3. And obtaining abnormal monitoring data according to the early warning result of the first abnormal DF1, and carrying out second abnormal early warning on the temperature data according to the abnormal monitoring data.
It should be noted that, when the temperature data is abnormal, the abnormal monitoring data is extracted to perform early warning of the second abnormal DF2, where the abnormal monitoring data is the temperature data that does not conform to the temperature data change in the step 2, such temperature data is extracted to split the temperature data, each temperature data that does not conform to the temperature change is taken as a data point, and the abnormal monitoring data are all distributed in a point diagram, please refer to fig. 3, which shows a schematic diagram of the data points.
Specifically, if the first abnormality early warning DF1 result exists, performing a second abnormality early warning DF2 early warning specifically as follows: and referring to the acquisition mode of the redundant data, acquiring the redundant data of the temperature data sequence, and recording the redundant data as abnormal monitoring data of the temperature data sequence. In fig. 3, each anomaly-monitoring data is a data point, all peaks and valleys of the anomaly-monitoring data in the current acquisition period are obtained, the data point at the peak is regarded as a black point, the data point at the valley is regarded as a solid white point, and the remaining data points are regarded as dotted white points.

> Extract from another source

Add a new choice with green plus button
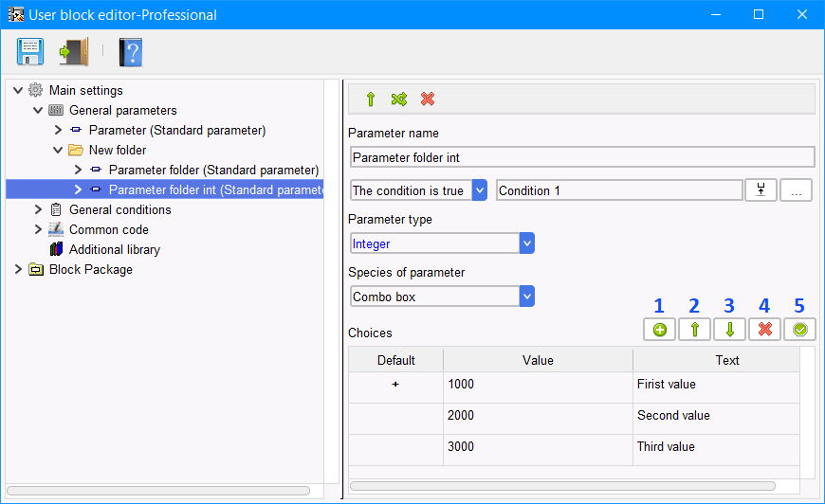659,330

After the abnormal monitoring data in the current acquisition period are divided into peaks and valleys, all the peaks are connected to obtain folding lines composed of the peaks, namely peak folding lines, and similarly, folding lines composed of the valleys, namely valley folding lines, can be obtained. And performing curve fitting on the peak value fold line and the valley value fold line to respectively obtain a peak value curve and a valley value curve. And then connecting the temperature data corresponding to the peak value curve and the valley value curve of each acquisition data, taking the intermediate value T3 as new temperature data corresponding to the acquisition times, and recording as second temperature data.
Thus, the second temperature data sequence composed of the second temperature data can be obtained through the method.

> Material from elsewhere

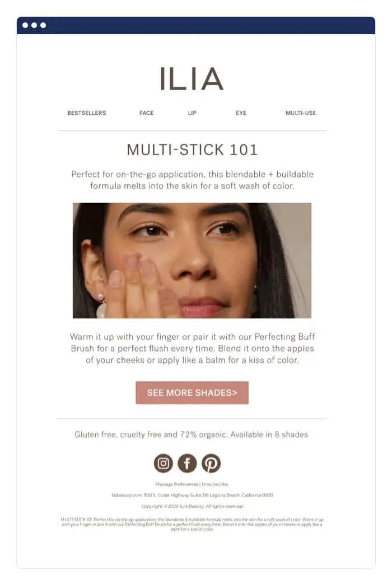Viewport: 392px width, 585px height.
Task: Click the Unsubscribe link
Action: pos(215,484)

And (2) taking the second temperature data sequence as input, judging whether the second temperature data sequence accords with the quantity of the ascending group and the descending group in the step (2), and if not, carrying out second abnormality early warning, and realizing second abnormality DF2 early warning to obtain a second abnormality early warning result.
So far, the second abnormal early warning result can be realized by the method.
Step S003: and carrying out final abnormal early warning according to the second abnormal early warning result, and realizing intelligent temperature monitoring.
Specifically, if a second abnormality early warning DF2 result exists, final abnormality early warning is performed, specifically: and referring to the merging process of the temperature data, obtaining a temperature data sequence after merging all the acquisition periods, and recording each temperature data in the merged temperature data sequence as a predicted value. The summation result of the predicted values in all the acquisition periods of each water heater is recorded as a first summation; the summation result of the number of the water heaters and all the collection times is recorded as a second summation; the ratio of the first sum to the second sum is recorded as the final predicted value of each water heater. And comparing whether the predicted value corresponding to the temperature data is matched with the final predicted value, and if so, carrying out final abnormal early warning to realize temperature monitoring of the solar water heater.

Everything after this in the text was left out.